È colpa della crisi. Possiamo permetterci di rispondere così solo se dentro alla parola “crisi”, economica e dei giornali, nascondiamo miriadi di aspetti: crollo del numero delle copie lette, carenze nella filiera distributiva dei quotidiani, la marginalità degli abbonamenti, le poche vendite digitali che non compensano la discesa libera del cartaceo. Tutti aspetti analizzati in profondità dagli specialisti di DataMediaHub che con 21 grafici sulla crisi dei giornali realizzati da Pier Luca Santoro e pubblicati sul trimestrale dell’Ordine dei giornalisti della Lombardia, New Tabloid, spiegano cosa non va e perché. Un esempio su tutti? Il crollo degli introiti pubblicitari. Il mercato pubblicitario italiano dal 2008 al 2014 è andato in perdita su tutti i fronti per un meno 36,9 per cento totale. Meno 55,4 per cento in 6 anni per i quotidiani, meno 59,8 per cento per i periodici. Va meglio alla televisione dove il calo è “solo” del 27,6 per cento. Si avvicina la radio col meno 26,7 per cento. Il dato più ottimista arriva da Internet: meno 14,7 per cento dal 2008 al 2014 ma i numeri diventano positivi se analizzati nell’ultimo anno. Dal 2013 al 2014 infatti internet ha visto la luce in fondo al tunnel, registrando un più 2,1 per cento di pubblicità.
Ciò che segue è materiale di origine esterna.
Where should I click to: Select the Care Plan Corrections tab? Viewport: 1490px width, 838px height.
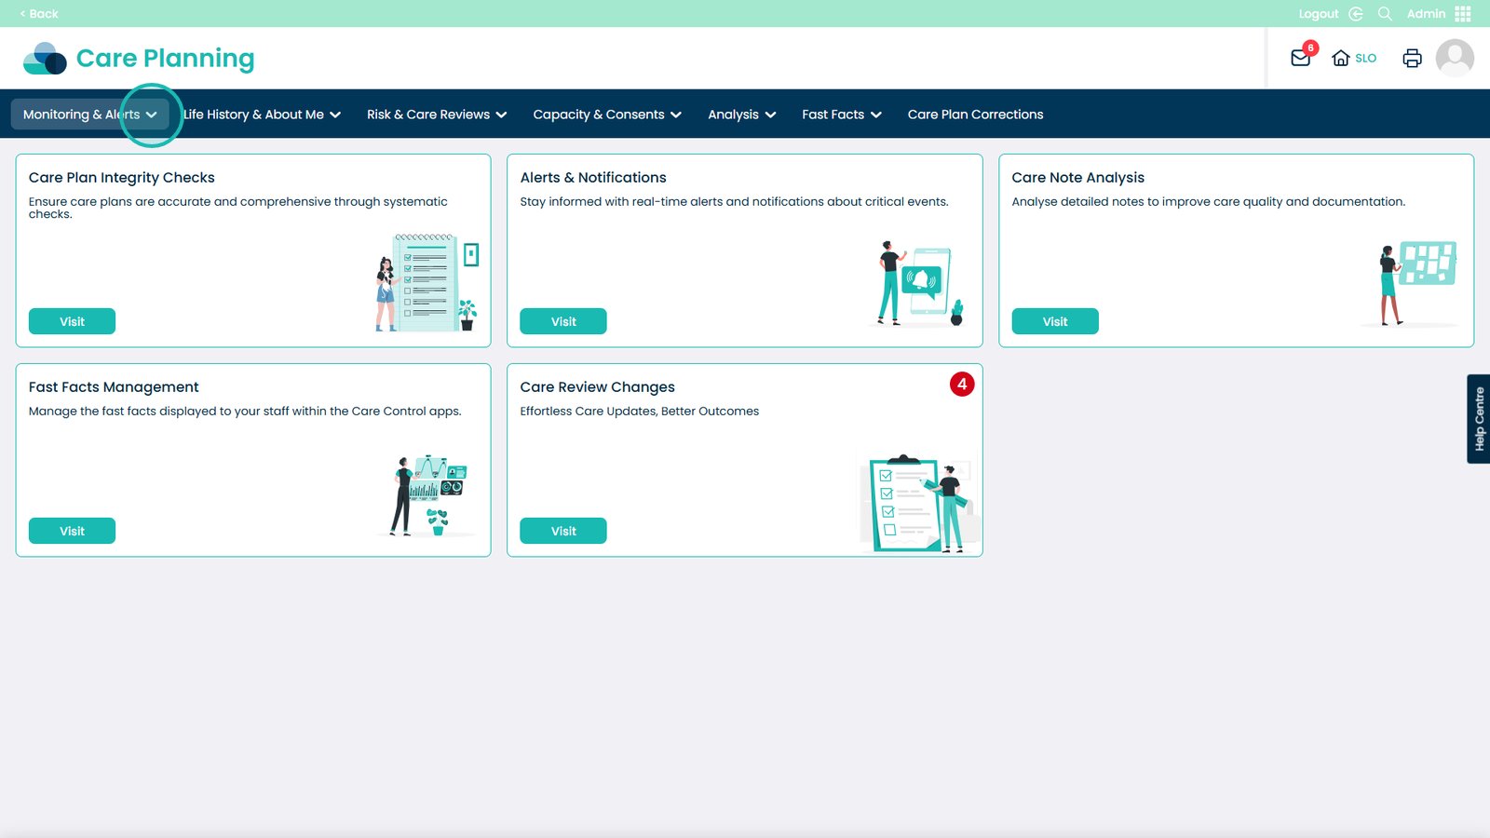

Troppo presto per cantar vittoria. Dati recenti ancora di DataMediaHub, in uno studio firmato dal giornalista Lelio Simi mostrano come i tre maggiori gruppi editoriali italiani, RCS, Gruppo Espresso e il Gruppo 24 ore, dal 2006 a settembre 2015 abbiano tagliato il 25 per cento dei dipendenti. Via dipendenti, via costo del lavoro: il dato aggregato per i tre gruppi vede 167 milioni di euro in meno da settembre 2006 allo stesso mese del 2015, ovvero un meno 27 per cento. Il dato positivo dell’ultimo anno anche qui c’è: il gruppo Sole 24 ore dal 2014 al 2015 è ritornato nuovamente ad assumere dopo anni, anche se solo di 10 unità.
Nel panorama nero del giornalismo italiano i nuovi arrotini, lavandaie e lustrascarpe non si arrendono a quella che potrebbe essere una parabola discendente: si lamentano tanto ma combattono di più e, come vedremo nella prossima puntata, alla domanda “come mai hai scelto di provare a fare questo mestiere” rispondono: “perché non potrei fare null’altro al mondo”. Con buona pace della mamma che dovrà continuare a fare bonifici.